La drogue au Maroc se procure même à  l’intérieur des lycées !

Une des enquêtes les plus récentes en matière de consommation des drogues a été réalisée par l’hôpital psychiatrique universitaire Arrazi et le ministère de l’éducation nationale.

Une des enquêtes les plus récentes en matière de consommation des drogues a été réalisée par l’hôpital psychiatrique universitaire Arrazi et le ministère de l’éducation nationale. Intitulée «L’usage des drogues en milieu scolaire marocain», cette étude, qui a été initiée fin décembre 2010, a été rendue publique en juin 2011. Elle avait pour objectif d’évaluer la prévalence de la consommation de drogue chez les jeunes élèves marocains, en particulier ceux âgés de 15 à 17 ans, avec un échantillon représentatif de 6 000 élèves. L’enquête s’est déroulée dans 14 académies (34 villes).

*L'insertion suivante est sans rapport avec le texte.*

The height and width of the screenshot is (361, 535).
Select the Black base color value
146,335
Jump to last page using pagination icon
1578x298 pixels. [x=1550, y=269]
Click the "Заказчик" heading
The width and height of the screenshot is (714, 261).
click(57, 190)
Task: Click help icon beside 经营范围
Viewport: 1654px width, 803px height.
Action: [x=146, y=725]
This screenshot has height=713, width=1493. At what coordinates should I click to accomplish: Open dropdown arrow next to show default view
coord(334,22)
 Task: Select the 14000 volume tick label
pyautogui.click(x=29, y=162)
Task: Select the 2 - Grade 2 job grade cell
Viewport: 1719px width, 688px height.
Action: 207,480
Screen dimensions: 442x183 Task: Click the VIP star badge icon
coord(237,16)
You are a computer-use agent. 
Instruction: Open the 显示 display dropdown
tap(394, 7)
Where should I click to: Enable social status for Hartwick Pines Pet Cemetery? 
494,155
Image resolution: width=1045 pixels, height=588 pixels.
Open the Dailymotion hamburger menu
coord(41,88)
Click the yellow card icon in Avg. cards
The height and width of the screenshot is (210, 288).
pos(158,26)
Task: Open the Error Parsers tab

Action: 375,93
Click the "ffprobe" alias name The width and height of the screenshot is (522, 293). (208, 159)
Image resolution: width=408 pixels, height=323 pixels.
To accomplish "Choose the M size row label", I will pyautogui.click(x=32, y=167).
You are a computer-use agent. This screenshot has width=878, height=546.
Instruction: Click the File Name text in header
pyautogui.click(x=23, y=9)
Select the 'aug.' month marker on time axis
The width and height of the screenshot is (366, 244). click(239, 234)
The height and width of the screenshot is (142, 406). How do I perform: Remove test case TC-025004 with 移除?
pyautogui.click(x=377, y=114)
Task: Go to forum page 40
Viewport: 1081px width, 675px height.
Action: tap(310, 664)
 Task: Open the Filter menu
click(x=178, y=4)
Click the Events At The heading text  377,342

Premier constat : le tabac est la substance la plus consommée chez les jeunes, suivi de l’alcool, puis du cannabis chez les garçons et des psychotropes chez les filles. Sur l’ensemble des élèves interrogés, 10% déclarent avoir pris de l’alcool, 9,2% du cannabis et 4,3% des psychotropes sans avis ni prescription médicale. Concernant la cocaïne, 1,5% des élèves interrogés déclarent avoir consommé de la cocaïne. Parmi les élèves âgés de 15-17 ans, 5,8% citent d’autres drogues : dérivés opiacés dont l’héroïne, ecstasy et produits à inhaler (colles, autres solvants), dérivés du cannabis (zatla, maâjoune, shit, kif), dérivés du tabac (nafha, kala) ou différentes familles de psychotropes, dont surtout les benzodiazépines. L’étude se penche également sur les lieux où l’on se procure ces drogues. En effet, les élèves sondés déclarent dans 32,3% des cas qu’ils les achètent à l’intérieur des établissements scolaires. 56,6% rapportent que cela se fait à proximité de l’établissement, et 55,1% au niveau des cafés et salles de jeux à proximité du lycée. 65% des sondés rapportent que les fournisseurs de drogues sont des élèves. 9,1% des élèves déclarent que les fournisseurs de drogues font partie du personnel de l’établissement. D’autres fournisseurs ont été cités dans 26,5% des cas : dealers, gardiens à proximité des établissements, anciens élèves.
Autre conclusion de cette enquête : l’existence d’une relation «statistiquement significative entre l’usage de substances et l’absentéisme de l’établissement scolaire, la note inférieure à la moyenne, les nuits passées hors du domicile…».